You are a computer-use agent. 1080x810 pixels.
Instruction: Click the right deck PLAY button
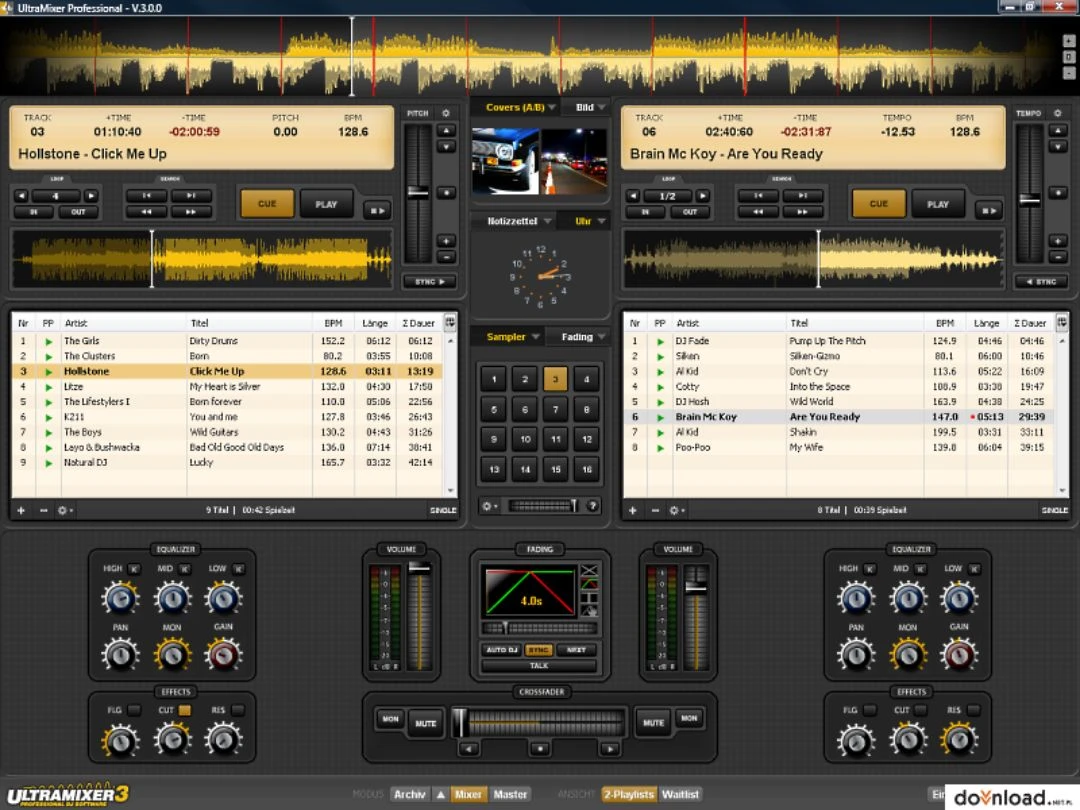pyautogui.click(x=937, y=204)
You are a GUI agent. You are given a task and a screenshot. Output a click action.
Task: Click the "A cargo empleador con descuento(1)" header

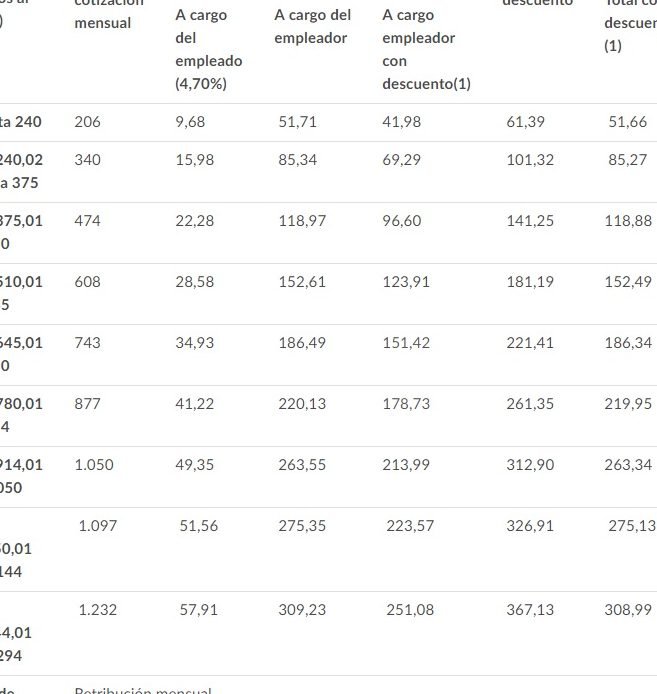click(425, 50)
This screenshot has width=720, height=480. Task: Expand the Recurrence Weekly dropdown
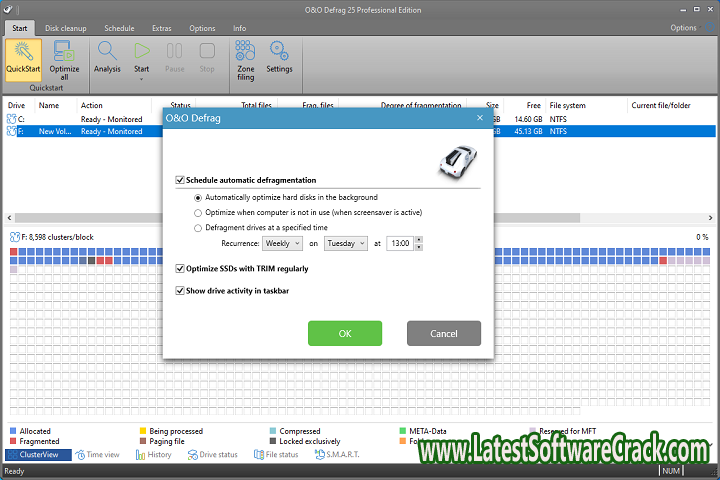coord(280,243)
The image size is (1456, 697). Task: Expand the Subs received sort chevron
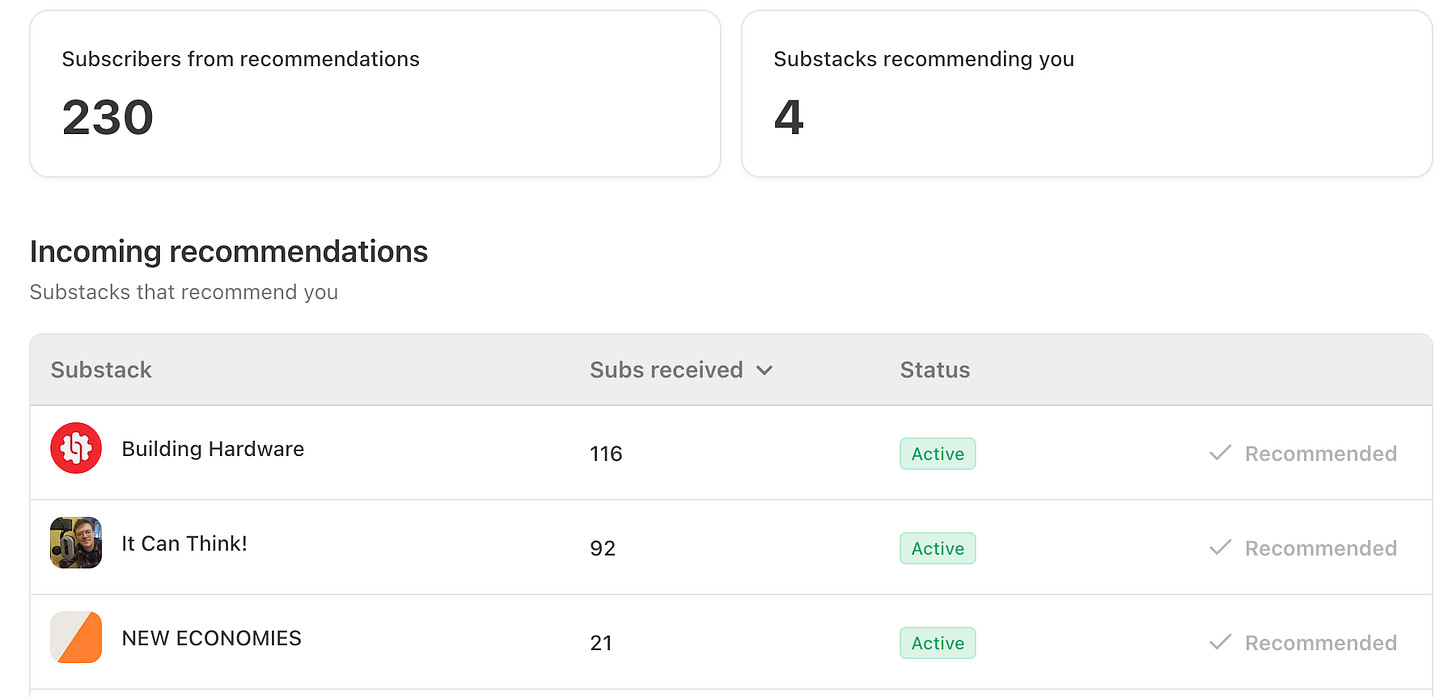pos(764,370)
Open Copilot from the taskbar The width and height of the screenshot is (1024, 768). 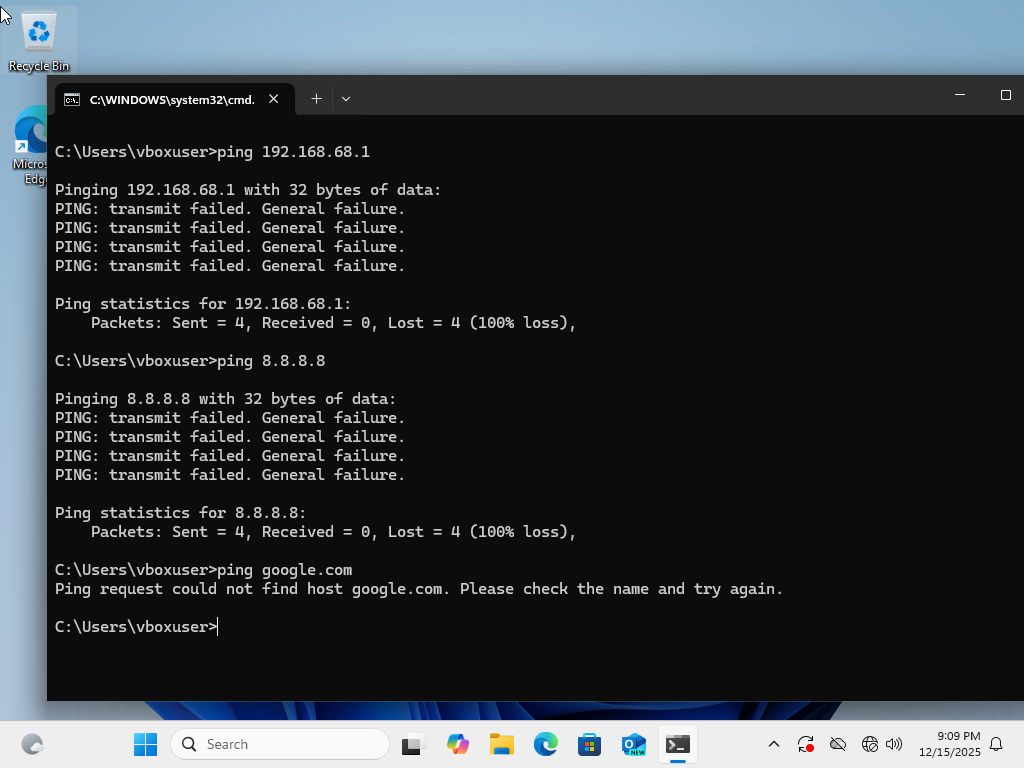coord(457,744)
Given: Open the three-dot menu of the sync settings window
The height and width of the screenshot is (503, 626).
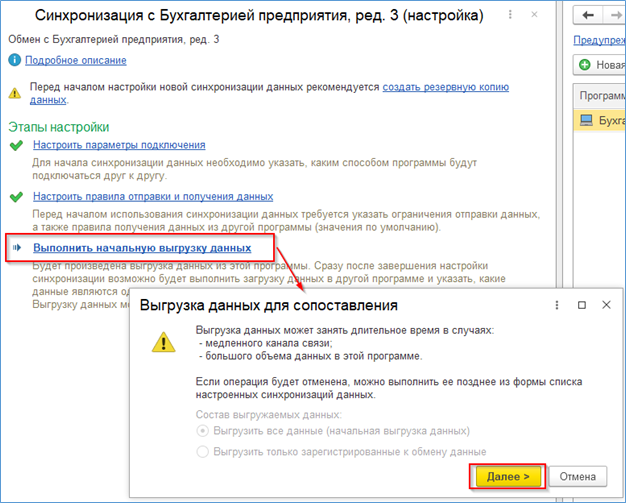Looking at the screenshot, I should coord(510,15).
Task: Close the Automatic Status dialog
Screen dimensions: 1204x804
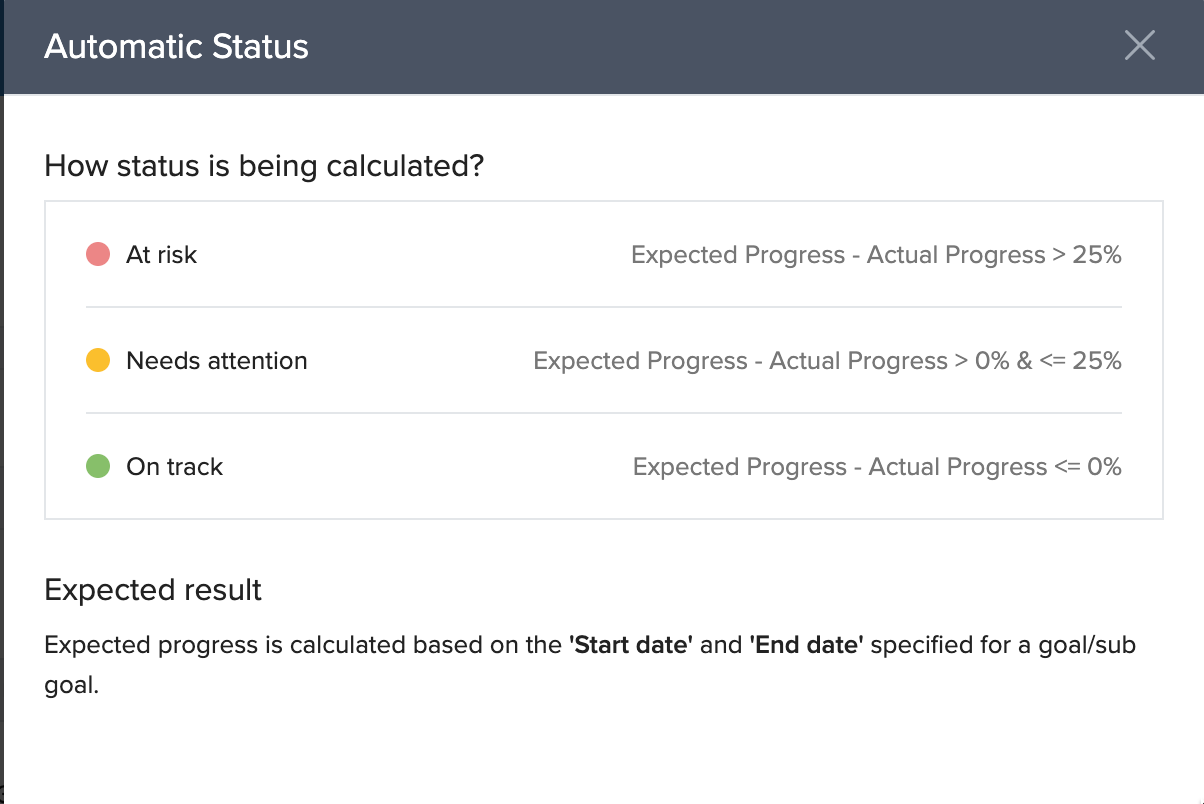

---*---

» WHAT IS NEEDED: Restate word for word the lines from the one holding "Given: Open the" down through the last line of the records above, and do not include the pictures.

» ANSWER FOR THE TASK:
Given: Open the three-dot menu of the sync settings window
The height and width of the screenshot is (503, 626).
Looking at the screenshot, I should coord(510,15).
Task: Close the Automatic Status dialog
Screen dimensions: 1204x804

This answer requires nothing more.